Tax Liability vs. Tax Deposited: What’s the Difference?

Understanding the distinction between tax liability and tax deposited is crucial for anyone navigating the complex world of finance. And often, these terms are tossed around, creating confusion and a sense of uncertainty. So, what is the difference exactly, and will it affect the way you do your taxes? Read on to learn more about these concepts and how they play a pivotal role in your financial journey.

What Is Tax Liability?

Tax liability is the total amount of tax that you are legally obligated to pay to the tax authorities. This figure is calculated based on your taxable income, which includes wages, business earnings, investment, and other sources. 

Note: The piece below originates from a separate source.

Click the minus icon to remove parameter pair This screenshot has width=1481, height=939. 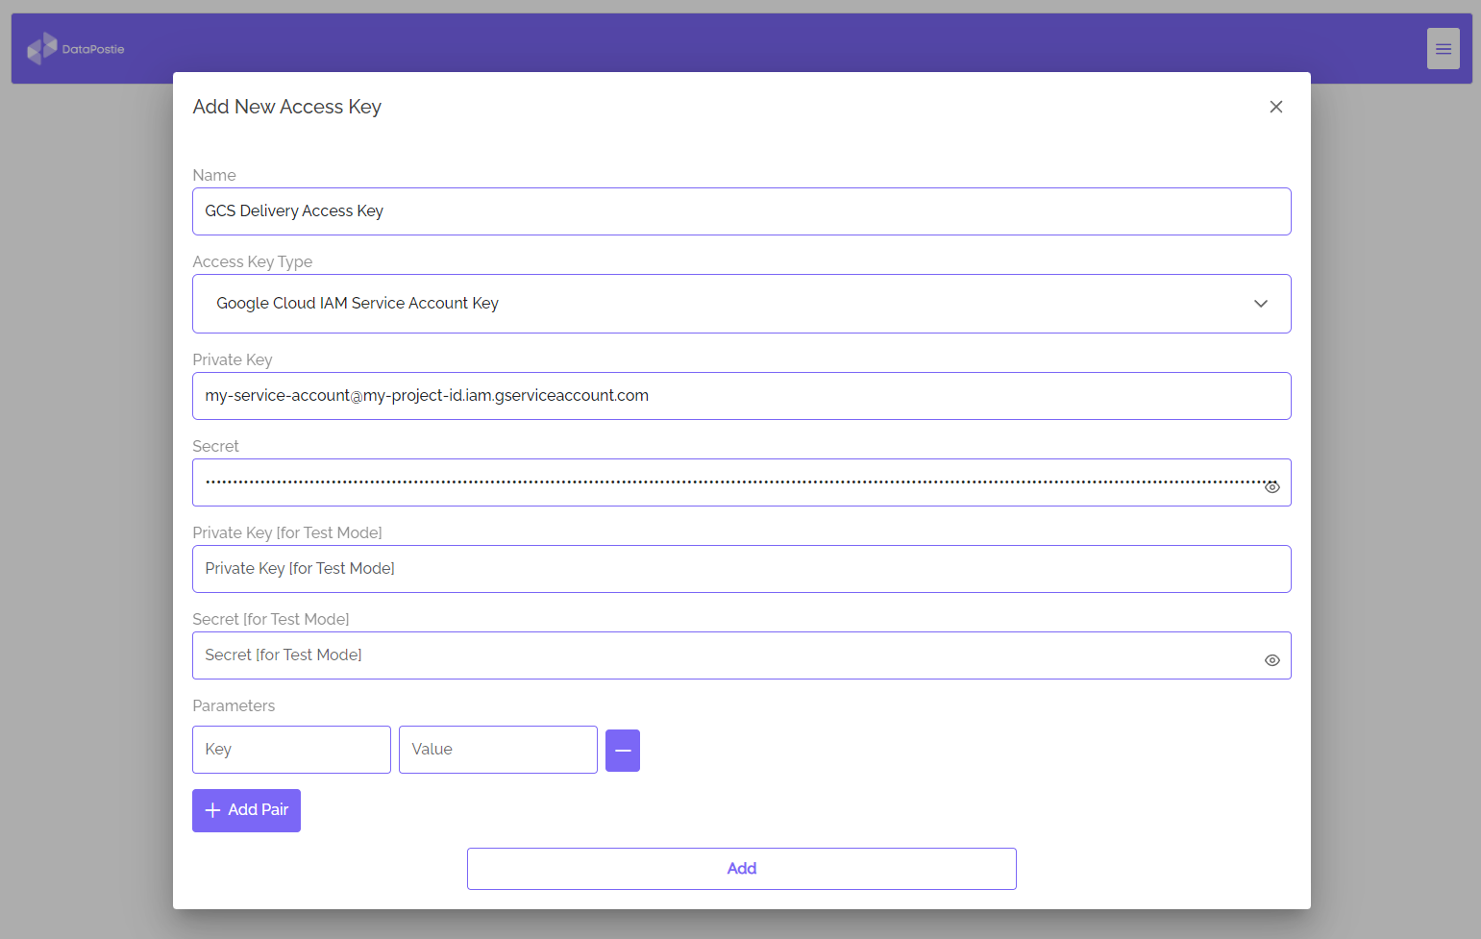pos(622,750)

It’s determined by applying the relevant tax rates to your income, considering any deductions or exemptions you qualify for. Understanding your tax liability is essential as it dictates the true amount you owe the government. 

How to Calculate Your Tax Liability?

First, calculate your gross income, which includes all earnings from various sources like salary, business income, interest, and dividends. From this, subtract any allowable deductions, such as contributions to retirement accounts or interest on student loans, to determine your adjusted gross income (AGI). 

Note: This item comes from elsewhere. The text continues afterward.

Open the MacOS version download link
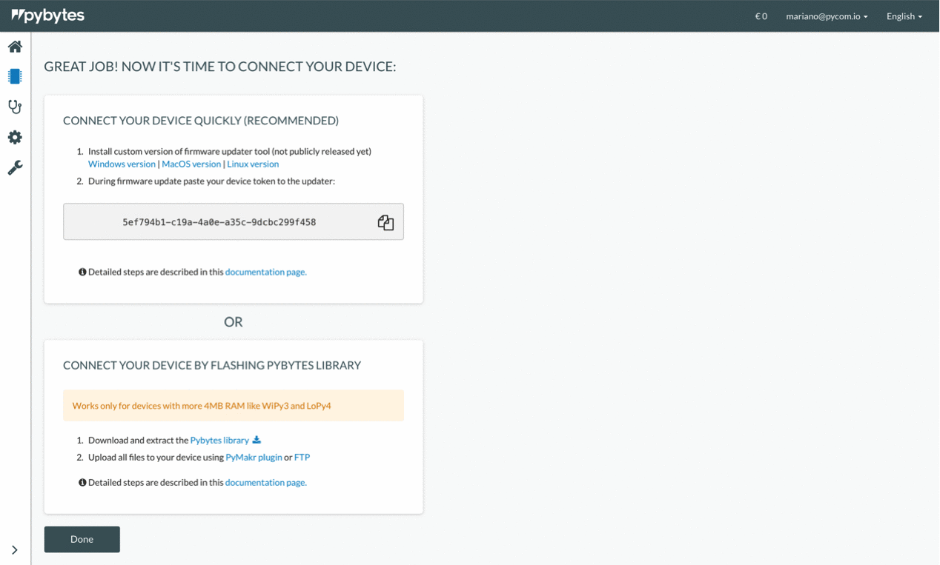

Next, apply the current tax rates to your AGI, considering your filing status, to find your taxable income. For example, if your AGI is $50,000 and your tax rate is 20%, your tax liability would be $10,000. This calculation forms the basis of what you owe the tax authorities.

How Does Tax Liability for Capital Gains Work?

Tax liability for capital gains arises when you sell an asset, like stocks or property, for more than you paid for it. These gains are classified as short-term or long-term, based on how long you held the asset before selling. Short-term capital gains, from assets held for less than a year, are taxed as ordinary income at your regular tax rate. 

Long-term gains, from assets held for more than a year, usually benefit from lower tax rates. For instance, if you bought stock for $5,000 and sold it for $7,000 after 18 months, you’d have a long-term capital gain of $2,000, taxed at a reduced rate.

On the contrary, if you bought stock for $5,000 and sold it for $7,000 within a year, your short-term capital gain of $2,000 would be taxed at your regular income tax rate. This means the gain is added to your other income for the year and taxed accordingly, potentially at a higher rate than the long-term capital gains tax.

How to Reduce Your Tax Liability?

For a clearer picture, let’s delve into effective strategies to reduce your tax liability. Each approach offers unique benefits in minimizing the amount you owe. From maximizing deductions to strategic investments, here they are in detail. 

Deductions and Credits

Deductions and credits are two pivotal tools in reducing tax liability. Deductions lower your taxable income, directly reducing the amount of tax you owe. Common examples include mortgage interest, student loan interest, and contributions to retirement accounts. Credits, on the other hand, are subtracted from your tax bill, offering a dollar-for-dollar reduction. 

Adjust Payroll Exemptions

Adjusting payroll exemptions is about fine-tuning the amount of tax withheld from your paycheck. By submitting a new W-4 form to your employer, you can increase or decrease the number of exemptions, affecting the amount of tax withheld each pay period. With this strategy, you can better match the tax withheld to your actual annual tax liability, potentially avoiding large refunds or large tax liabilities.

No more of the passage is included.